Because I rented several operas, Netflix thought I would enjoy Fitzcarraldo, a movie by Werner Herzog.

From an opera devotee point of view the movie begins oddly. Enrico Caruso and Sarah Bernhardt, we are asked to believe, have traveled to an obscure area of Brazil in order to perform together in Ernani. Bernhardt mimes her part, extending her arms wildly and going constantly up and down stairs. Someone sitting in the pit actually sings her part. Poor Bernhardt. What a horrible way to remember her. She is portrayed as enormously tall and gaunt--it's obviously played by a man in drag. They speak of her wooden leg. It's true, she continued to perform Camille after her leg was amputated, but in a wheel chair. And it was her voice one would have traveled to hear, not this peculiar mime. If it really happened, I don't want to know.

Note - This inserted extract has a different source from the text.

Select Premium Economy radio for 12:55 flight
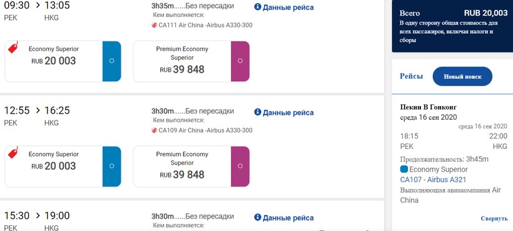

In the context of the movie she is just a celebrity, someone people would travel to see and pay money for. That's what celebrity is good for, I guess. Our hero, Fitz (Klaus Kinski), has dragged his wife (Claudia Cardinale--her voice provided by the excellent German dubbing industry) down the Amazon to see this performance by Caruso, his idol, and they arrive just in time to see Ernani kill himself.

Fitz is then even more determined to bring opera to his remote part of the jungle. He knows that he would have to be fabulously rich to accomplish this and has already failed to build a railroad and establish a profitable ice business. Now he's ready to try rubber.

The movie is mainly an adventure in the jungle with friendly Indians and plenty of hardship, but the scenes are peppered with Caruso recordings played on the Victrola Fitz takes everywhere with him. The quartet from Rigoletto is a popular favorite. It isn't Fitz, it's Caruso who wins over the natives who then solve all Fitz's problems for him.

It's a great movie about ecstatic love of opera. It ends in triumph with a scene from I Puritani played from the deck of his boat. Fitz is indeed fabulously rich.